The myth of the Golem was not something I have heard of. From what I read and will now research, it is a Hebrew legend. Beings made of clay as opposed to the Jinni being created from fire. In my religion, humans are made of mud and clay too. Does that make humans a form of Golem too? Hmm. I wonder. It’s unfortunate that Wikipedia doesn’t have the answer to life. It would make my life so much easier.

Anyways the book read like an epic and in a good way. The language was expansive enough to keep it interesting and not formal enough to be a difficult read. It was poetic and yet easy to make it an enjoyable read. The ideas were there, woven together and just like in life, some characters didn’t play an interesting enough part or have much of a role in the overall story and it seemed like it was close enough to real life and how some people just don’t play an important enough role in your life to make a lasting impression.

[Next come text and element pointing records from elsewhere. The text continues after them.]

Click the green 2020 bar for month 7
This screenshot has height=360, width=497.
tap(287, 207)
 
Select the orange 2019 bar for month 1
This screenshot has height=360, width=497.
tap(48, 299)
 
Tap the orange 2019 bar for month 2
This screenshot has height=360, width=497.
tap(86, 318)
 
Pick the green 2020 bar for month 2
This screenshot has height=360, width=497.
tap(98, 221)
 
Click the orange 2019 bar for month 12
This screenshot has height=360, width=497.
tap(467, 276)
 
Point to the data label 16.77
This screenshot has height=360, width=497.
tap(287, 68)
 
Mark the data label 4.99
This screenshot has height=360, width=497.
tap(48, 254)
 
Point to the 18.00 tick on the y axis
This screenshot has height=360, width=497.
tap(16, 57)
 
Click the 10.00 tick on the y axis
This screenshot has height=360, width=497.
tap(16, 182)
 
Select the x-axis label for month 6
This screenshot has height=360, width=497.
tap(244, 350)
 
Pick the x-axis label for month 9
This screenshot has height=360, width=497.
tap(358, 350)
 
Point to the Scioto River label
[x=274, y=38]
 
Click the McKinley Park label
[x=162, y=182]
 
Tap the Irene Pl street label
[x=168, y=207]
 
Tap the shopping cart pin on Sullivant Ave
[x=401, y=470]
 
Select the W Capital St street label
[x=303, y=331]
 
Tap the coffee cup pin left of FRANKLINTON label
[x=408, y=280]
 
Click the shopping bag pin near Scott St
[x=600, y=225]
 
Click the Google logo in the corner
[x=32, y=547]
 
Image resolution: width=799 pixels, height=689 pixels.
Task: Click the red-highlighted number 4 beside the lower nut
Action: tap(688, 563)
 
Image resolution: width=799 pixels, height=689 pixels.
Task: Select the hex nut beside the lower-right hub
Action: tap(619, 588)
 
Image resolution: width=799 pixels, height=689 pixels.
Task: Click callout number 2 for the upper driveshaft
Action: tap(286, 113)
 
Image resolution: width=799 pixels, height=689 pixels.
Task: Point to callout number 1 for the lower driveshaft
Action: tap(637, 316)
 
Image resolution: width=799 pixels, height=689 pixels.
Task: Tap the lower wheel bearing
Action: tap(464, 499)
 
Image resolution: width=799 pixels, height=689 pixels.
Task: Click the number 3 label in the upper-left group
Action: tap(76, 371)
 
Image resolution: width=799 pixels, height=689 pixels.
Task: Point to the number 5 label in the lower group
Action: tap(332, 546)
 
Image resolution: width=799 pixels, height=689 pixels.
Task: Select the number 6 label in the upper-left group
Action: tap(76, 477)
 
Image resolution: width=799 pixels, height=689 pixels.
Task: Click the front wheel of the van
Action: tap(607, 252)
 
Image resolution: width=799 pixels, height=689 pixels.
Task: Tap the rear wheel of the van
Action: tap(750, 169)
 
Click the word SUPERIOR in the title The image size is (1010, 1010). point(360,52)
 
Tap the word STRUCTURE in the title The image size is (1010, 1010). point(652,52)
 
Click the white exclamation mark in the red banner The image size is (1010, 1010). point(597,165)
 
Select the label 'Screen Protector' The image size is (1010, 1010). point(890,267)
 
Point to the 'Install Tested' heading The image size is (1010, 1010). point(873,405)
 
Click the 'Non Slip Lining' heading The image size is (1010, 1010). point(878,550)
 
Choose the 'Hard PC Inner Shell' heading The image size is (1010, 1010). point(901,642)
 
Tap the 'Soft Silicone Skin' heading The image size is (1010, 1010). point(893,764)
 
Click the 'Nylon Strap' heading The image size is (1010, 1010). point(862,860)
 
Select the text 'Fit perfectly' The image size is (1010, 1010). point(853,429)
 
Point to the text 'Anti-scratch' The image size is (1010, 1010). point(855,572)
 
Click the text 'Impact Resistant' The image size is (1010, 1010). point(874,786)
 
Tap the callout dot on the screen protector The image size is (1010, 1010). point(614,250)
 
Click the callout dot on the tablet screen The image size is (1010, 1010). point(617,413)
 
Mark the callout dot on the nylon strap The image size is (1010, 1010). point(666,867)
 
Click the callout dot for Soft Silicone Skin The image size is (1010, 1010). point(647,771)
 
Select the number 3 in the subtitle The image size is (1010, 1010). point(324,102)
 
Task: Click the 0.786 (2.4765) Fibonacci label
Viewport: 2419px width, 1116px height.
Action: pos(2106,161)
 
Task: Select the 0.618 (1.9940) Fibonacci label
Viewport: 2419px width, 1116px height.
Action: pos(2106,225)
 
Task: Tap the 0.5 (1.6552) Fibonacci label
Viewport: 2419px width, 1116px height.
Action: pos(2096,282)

Her future unrolled before her like a dreadful tapestry, its pattern set and immutable. There would be a wedding, and then a house somewhere nearby on the avenue, with a nursery for the children that were, of course, mandatory. She’d spend interminable summers in the country, traveling from estate to estate, playing endless games of tennis, chafing under the strain of being constantly a guest in someone else’s home. Then would come middle age, and the expected taking-up of a cause, Temperance or Poverty or Education—it did not matter so long as it was virtuous and uncontroversial, and furnished opportunities for luncheons with dowdy speakers in severe dress. Then old age and decrepitude, the slow transformation into a heap of black taffeta in a bath chair, to be displayed briefly at parties and then put out of sight; to spend her last days sitting bewildered by the fire, wondering where her life had gone.

It’s true isn’t it? Sometimes I feel like we are all following a script and we are expected to play the roles that we are supposed to. Our entire lives are planned out by our society and we can’t choose a different life for ourselves. If we want something different for ourselves, we have to fight for it every step of the way.

She didn’t have the stomach for prolonged family strife, nor the fortitude to make her own way in the world.

And that brings us to this quote. Who has the strength to extend wars we have to fight to live the life that we want, that may be different from what others want for us.